**Belge:**
Bu itibarla, karar aşamasında olsa dahi, soruşturmanın genişletilmesi yolunda
üyelerden biri veya çoğunluk oluşturmayacak biçimde bir kaçı tarafından ileri
sürülen görüş; CYUY.nın 384. madesi uyarınca halli gereken bir meseledir.
Zira, CYUY.nın 381-385. maddeleri kaynak Alman yargılama yasasından aynen
alınmıştır. Oyların nasıl toplanacağı hakkında yargılama yasasında bir
açıklık olmamakla beraber, Öğretide ve Yargıtay uygulamalarında benimsenen
görüşe göre, izlenecek sıra şöyledir:
a- Dava koşulları,
b- Mücrimiyet sorunu, (bu sorun olumlu biçimde çözülürse ceza sorumluluğunu
kaldıran veya hafifleten sebepler, bundan sonra da cezayı kaldıran sebepler).
c- Ceza belirleme sorunu, buna bağlı olarak asli ve fer'i ceza.
Ancak, toplanan kanıtların karar vermeye yeterli olup olmadığı bir başka
anlatımla soruşturmanın genişletilmesine gerek bulunup, bulunmadığı oylanıpta
kuruldaki hakimlerden birisi olayın yeterince aydınlanmadığını ileri sürerek
başkaca kanıtların toplanmasını ister ve o yönde oy kullanırsa, çoğunluğu
oluşturan diğer hakimlerin toplanan kanıtlarla olayın aydınlığa çıktığına, bu
nedenle de mahkumiyet veya beraetine karar verilmesi yönünde oy kullanmaları
halinde, soruşturmanın genişletilmesi yönünde oy kullanan hakim esas hakkında
oy vermeye zorunlu hale gelir. Kanıt sorununda azınlıkta kaldığını ileri
sürerek oy kullanmaktan kaçınamaz. Ancak, çoğunluğun kullandığı yönde oy
kullanmak zorunluluğu yoktur.
Demekki soruşturmanın genişletilmesi CYUY.nın 384. maddesinde yazılı bir
sorundur (mesele). Sorun (mesele) niteliğinde oy kullanmış olan üye; "henüz
olayda suç-suçlu-isnadiyet-ceza, yönünden kesin kanıya ulaşamadım. Bu konuya
ilişkin düşüncem, ancak soruşturmanın genişletilmesi sonucunda, belli olur"
demektedir.
O halde, soruşturmanın genişletilmesine yönelen oylar CYUY.nın 385. maddesine
göre, ilhak edilebilir nihai nitelikteki oylar olarak kabul edilemezler. Bu
itibarla 384. maddede açıklanan sorunun (mesele) TAM kendisidir.

**Görev listesi:**
1) Soruşturmanın genişletilmesine dair metinde "Zira, CYUY.nın 381-385." sözleriyle başlayan ve "cezayı kaldıran sebepler)." sözlerinden sonra biten bölümü, "Alman" yerine "Fransız" koyarak yeniden yazar mısın?
2) Aşağıdaki ifadeler soruşturmanın genişletilmesine dair metinle örtüşüyor mu? Her birine evet ya da hayır de ve kararı belirleyen sözleri metinden aynen aktar.
(a) CYUY'nin 381-385. maddeleri Alman yargılama yasasından aynen alınmıştır.
(b) Soruşturmanın genişletilmesi yönünde oy kullanan hakim, çoğunluğun kullandığı yönde oy kullanmak zorundadır.
(c) Soruşturmanın genişletilmesine yönelen oylar, 385. maddeye göre ilhak edilebilir nihai oylar olarak kabul edilir.
3) Soruşturmanın genişletilmesine dair metni son cümlesinden sonra sürdürür müsün?
Bundan sonra gelen kayıtlar, metinle bağlantısı olmayan ayrı bir malzemedir.

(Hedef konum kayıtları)

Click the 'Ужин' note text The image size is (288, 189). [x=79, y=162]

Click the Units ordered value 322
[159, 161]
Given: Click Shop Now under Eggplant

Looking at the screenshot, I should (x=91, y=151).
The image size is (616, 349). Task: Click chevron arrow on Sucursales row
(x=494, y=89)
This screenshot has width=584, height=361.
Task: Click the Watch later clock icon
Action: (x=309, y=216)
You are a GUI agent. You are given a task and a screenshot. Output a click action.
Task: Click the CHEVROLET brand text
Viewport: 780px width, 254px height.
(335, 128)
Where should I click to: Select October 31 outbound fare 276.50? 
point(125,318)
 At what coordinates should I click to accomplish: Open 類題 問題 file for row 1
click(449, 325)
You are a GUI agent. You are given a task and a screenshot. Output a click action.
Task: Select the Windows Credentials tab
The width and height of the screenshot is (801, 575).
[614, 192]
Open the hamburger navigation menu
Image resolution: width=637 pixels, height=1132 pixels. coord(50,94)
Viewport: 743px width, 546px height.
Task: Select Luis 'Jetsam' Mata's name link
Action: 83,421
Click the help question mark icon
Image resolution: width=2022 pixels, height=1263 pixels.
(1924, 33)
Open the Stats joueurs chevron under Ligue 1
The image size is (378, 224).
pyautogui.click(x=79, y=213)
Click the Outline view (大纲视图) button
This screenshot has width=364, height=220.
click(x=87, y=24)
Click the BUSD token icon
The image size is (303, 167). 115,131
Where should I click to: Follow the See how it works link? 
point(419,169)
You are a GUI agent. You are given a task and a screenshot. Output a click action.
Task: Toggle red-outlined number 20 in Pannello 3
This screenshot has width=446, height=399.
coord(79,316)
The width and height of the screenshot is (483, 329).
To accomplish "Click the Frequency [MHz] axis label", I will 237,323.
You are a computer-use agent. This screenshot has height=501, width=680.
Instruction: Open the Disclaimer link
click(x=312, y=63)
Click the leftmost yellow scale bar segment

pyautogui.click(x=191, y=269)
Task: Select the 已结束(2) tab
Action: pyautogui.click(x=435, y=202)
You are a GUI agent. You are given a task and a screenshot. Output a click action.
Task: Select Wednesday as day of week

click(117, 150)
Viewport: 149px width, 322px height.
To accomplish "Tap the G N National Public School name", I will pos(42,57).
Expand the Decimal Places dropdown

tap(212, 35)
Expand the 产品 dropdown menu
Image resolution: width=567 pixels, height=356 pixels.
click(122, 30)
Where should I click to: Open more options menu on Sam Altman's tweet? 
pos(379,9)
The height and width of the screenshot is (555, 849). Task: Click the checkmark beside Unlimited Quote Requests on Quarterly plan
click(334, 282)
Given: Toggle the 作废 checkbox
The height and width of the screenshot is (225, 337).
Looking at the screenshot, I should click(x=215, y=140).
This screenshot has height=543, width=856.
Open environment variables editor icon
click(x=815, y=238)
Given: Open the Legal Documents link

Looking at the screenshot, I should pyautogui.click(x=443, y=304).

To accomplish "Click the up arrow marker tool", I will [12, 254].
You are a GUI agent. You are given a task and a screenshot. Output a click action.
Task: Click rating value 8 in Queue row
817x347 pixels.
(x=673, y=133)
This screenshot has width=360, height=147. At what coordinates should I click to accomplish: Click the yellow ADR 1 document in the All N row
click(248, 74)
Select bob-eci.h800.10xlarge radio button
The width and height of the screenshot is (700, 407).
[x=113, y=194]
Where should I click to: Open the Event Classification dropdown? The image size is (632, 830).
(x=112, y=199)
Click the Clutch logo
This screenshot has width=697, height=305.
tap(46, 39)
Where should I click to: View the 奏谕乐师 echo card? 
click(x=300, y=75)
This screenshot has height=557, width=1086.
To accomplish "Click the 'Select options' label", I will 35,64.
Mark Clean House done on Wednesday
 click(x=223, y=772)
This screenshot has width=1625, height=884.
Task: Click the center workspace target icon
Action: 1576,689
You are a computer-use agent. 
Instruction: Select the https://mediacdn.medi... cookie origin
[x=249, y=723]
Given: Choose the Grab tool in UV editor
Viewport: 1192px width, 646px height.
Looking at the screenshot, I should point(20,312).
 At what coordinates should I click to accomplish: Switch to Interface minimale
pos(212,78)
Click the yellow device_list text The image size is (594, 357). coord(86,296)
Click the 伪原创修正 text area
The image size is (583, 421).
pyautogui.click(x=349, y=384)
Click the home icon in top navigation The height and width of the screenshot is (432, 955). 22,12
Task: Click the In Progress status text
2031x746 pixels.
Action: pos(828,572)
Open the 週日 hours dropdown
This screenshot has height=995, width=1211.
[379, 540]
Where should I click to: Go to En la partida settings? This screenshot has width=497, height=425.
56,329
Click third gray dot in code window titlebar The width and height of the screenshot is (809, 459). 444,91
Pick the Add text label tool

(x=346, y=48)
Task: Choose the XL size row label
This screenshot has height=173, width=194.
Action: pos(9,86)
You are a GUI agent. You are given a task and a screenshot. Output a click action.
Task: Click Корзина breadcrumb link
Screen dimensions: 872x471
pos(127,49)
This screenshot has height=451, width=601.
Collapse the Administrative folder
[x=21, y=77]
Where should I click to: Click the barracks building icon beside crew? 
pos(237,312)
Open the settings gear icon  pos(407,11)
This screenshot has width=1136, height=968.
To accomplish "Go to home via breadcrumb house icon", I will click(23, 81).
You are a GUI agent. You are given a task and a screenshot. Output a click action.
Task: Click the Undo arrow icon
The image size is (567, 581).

**Yanıtlar:**
1)
Zira, CYUY.nın 381-385. maddeleri kaynak Fransız yargılama yasasından aynen
alınmıştır. Oyların nasıl toplanacağı hakkında yargılama yasasında bir
açıklık olmamakla beraber, Öğretide ve Yargıtay uygulamalarında benimsenen
görüşe göre, izlenecek sıra şöyledir:
a- Dava koşulları,
b- Mücrimiyet sorunu, (bu sorun olumlu biçimde çözülürse ceza sorumluluğunu
kaldıran veya hafifleten sebepler, bundan sonra da cezayı kaldıran sebepler).

2)
(a) Evet: "kaynak Alman yargılama yasasından aynen alınmıştır"
(b) Hayır: "çoğunluğun kullandığı yönde oy kullanmak zorunluluğu yoktur"
(c) Hayır: "ilhak edilebilir nihai nitelikteki oylar olarak kabul edilemezler"

3)
Bu genel açıklamalardan sonra uyuşmazlık konusu dosyaya bakıldığında; Özel
Dairenin başkan ve iki üyesi; sanığın üzerine yüklenen suçun sübute ermediği
yönünde oy kullanırken, bir üye var olan kanıtların mahkumiyet için yeterli
bulunduğu yönünde oy kullanmış, bir üye ise soruşturmanın genişletilmesi
gerektiğini ileri sürmüştür. O halde, soruşturmanın genişletilmesi
gerektiğini ileri süren üyenin oyu 384. madde kapsamında bir sorundur. Bu
üyenin oyu bir başka oyla toplanabilecek nitelikte nihai oy değildir. Bu
itibarla, soruşturmanın genişletilmesi yönünde oy kullanan üye azınlıkta
kalmış bulunduğuna göre, 384. madde uyarınca davanın esası hakkında oy
kullandıktan sonra karar verilmesi gerekirken, buyurucu nitelikteki bu kurala
uyulmadan karar verilmesi yargılama yasasına aykırılık oluşturur.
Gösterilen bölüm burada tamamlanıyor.